I took the above data and I charted it using Microsoft Excel. From the char you can clearly see from the chart that the relationship between credit score and interest rate is linear. There are no magic credit scores where interest rates dramatically improve.

## Let's make the data more meaningful

Now that I have shown you that your credit score determines your interest and the interest rate is fairly linear. This means a higher credit score causes a lower your interest rate. What I haven't shown you is what the impact is over the life of loan between the different credit scores.

Let's extend the data that we have already looked at and calculate what the mortgage payment will be monthly. Finally, we will also show cumulative savings as the credit score improves.

## Credit Score and Your Monthly Payment

Minimum Score
APR
Monthly Payment
Payment Difference
760
3.586 %
\$681
--
700
3.809 %
\$700
+\$19
680
3.987 %
\$715
+\$34
660
4.202 %
\$734
+\$53
640
4.635 %
\$772
+\$91
620
5.184 %
\$822
+\$141

Now you can really start to see the affect of your credit score. For example, for the best score you would pay \$681 per month for your mortgage. But if your credit score was on 700, you would pay an additional \$19 per month. That is an additional \$228 per year! Then take a look at the most drastic scenario. If your credit rating is 620, you would pay an additional \$141 per month! that is an additional \$1,692 every year! As you can see, small changes in interest cause large savings (or expense) over the life of the loan.

Another aspect of the affect of credit scores is the total interest paid over a thirty year loan. The following chart lists the same data except it shows total interest paid and the differences between each credit score.

## Credit Score and Your Total Interest Paid. Look Out!

Minimum Score
APR
Total Interest Paid
Difference
760
3.586 %
\$95,084
--
700
3.809 %
\$101,894
+ \$6,810
680
3.987 %
\$107,400
+ \$12,316
660
4.202 %
\$114,132
+ \$19,048
640
4.635 %
\$127,959
+ \$32,875
620
5.184 %
\$145,986
+ \$50,902

I hope you can see the dramatic differences in the total amount you would have to pay out for bad credit score. If your credit score is 620, you would pay an additional \$50,902 than someone with a credit score of 760! That is a little more than 1/3 of the price of the house.

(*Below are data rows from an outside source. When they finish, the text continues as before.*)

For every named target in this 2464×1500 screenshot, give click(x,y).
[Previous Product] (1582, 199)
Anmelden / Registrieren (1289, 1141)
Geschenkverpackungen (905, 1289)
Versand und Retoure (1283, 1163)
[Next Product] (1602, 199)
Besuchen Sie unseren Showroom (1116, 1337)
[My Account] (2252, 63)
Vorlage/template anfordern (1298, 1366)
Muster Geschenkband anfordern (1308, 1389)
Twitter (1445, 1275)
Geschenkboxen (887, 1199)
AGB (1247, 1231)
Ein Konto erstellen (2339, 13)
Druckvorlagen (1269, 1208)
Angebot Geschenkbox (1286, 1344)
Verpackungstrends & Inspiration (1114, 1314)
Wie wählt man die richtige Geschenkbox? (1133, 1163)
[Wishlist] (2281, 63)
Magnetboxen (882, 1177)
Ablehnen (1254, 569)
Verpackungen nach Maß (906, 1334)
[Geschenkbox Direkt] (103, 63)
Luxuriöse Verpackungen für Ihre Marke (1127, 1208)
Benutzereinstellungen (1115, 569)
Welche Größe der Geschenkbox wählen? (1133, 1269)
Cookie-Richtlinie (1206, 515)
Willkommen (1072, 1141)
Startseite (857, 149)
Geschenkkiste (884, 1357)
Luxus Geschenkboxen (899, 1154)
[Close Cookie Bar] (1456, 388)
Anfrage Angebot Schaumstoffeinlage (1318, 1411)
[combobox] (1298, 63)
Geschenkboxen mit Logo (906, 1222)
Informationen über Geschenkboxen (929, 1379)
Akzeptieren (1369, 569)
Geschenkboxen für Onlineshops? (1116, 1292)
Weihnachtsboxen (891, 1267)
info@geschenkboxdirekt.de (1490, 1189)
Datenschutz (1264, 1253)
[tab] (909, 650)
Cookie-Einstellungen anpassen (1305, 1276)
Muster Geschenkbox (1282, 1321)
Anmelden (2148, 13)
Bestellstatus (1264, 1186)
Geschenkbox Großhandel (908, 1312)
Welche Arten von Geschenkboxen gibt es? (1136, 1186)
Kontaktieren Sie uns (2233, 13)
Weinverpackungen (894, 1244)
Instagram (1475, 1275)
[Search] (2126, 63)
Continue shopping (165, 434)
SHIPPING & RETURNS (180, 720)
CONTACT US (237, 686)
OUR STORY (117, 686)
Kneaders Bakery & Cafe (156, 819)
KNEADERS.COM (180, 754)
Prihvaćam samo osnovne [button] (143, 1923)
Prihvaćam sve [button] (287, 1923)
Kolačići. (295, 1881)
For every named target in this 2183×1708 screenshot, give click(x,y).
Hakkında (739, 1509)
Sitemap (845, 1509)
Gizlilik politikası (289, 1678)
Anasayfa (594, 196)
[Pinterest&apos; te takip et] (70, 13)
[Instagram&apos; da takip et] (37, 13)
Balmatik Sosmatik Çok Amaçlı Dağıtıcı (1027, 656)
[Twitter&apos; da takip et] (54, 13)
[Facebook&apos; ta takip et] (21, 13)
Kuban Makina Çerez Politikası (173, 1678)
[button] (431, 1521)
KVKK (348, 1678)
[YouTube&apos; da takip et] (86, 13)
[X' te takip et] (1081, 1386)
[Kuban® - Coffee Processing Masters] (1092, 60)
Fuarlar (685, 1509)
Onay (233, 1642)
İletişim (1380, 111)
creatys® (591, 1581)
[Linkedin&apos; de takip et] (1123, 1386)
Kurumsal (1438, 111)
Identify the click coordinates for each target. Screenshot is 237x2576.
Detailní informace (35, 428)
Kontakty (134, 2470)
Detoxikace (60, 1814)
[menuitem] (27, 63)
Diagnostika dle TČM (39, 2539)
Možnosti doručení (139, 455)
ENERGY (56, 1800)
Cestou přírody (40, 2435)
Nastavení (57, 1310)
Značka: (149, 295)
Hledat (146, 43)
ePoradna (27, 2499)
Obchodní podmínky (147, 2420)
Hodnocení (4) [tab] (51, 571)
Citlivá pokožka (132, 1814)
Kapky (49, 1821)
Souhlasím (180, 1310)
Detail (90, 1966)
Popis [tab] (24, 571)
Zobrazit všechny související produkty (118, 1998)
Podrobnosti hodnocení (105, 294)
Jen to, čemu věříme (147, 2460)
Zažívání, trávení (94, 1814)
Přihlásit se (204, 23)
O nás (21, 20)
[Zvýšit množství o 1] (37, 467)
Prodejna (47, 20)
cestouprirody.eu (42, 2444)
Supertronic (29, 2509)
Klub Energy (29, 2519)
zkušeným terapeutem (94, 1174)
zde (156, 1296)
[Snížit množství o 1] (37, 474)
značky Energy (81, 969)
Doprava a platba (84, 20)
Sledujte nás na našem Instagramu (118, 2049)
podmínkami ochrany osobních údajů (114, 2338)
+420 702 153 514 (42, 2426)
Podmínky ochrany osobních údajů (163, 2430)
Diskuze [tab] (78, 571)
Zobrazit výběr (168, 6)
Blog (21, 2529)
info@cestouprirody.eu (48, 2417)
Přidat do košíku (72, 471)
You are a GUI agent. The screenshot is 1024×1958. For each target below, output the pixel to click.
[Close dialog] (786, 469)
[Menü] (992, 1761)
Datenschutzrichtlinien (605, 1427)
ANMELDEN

## What does all this mean?

It can be very deceiving when you consider the difference between the best and worst interest rates is only 1.598%. Without this analysis you may not have thought much about the interest rate difference. Hopefully now you understand how dramatically different 1.5% in interest is over the life of a mortgage.

It's clear the higher the credit score, the more you will save. So before you talk to a mortgage lender you need to make sure that your credit report is in order. You need to obtain a copy of your credit report and make sure of the following:

1. There are no errors on your credit report that are driving down your credit score
2. Resolve any negative items on your credit report such as late payments, debt collections, tax liens. All of these negatively impact your credit score.

If you find you have issues on your credit report, it's well worth the time to clean up those issues. It may take a few months to resolve the issues but getting your credit score as high as possible is in your best interest before you apply for a mortgage.

If you are not sure how to go about fixing your credit report, you can hire a company to help you fix them for you. They will charge you a fee and the fee depends on how much needs to be fixed. It is in your best interest however, to spend a few minutes Googling "how to fix my credit report" to see if you want to do it yourself.

One final piece of advice. After you have fixed your credit report and you are ready to talk to lenders, when a lender asks you "How is your credit?", you always say it's excellent! There are some unscrupulous loan officers that are looking to see if you "think" you have bad credit. This is because if you "think" you have bad credit they will charge you a higher interest rate, even if you have perfect credit! Consider yourself forewarned.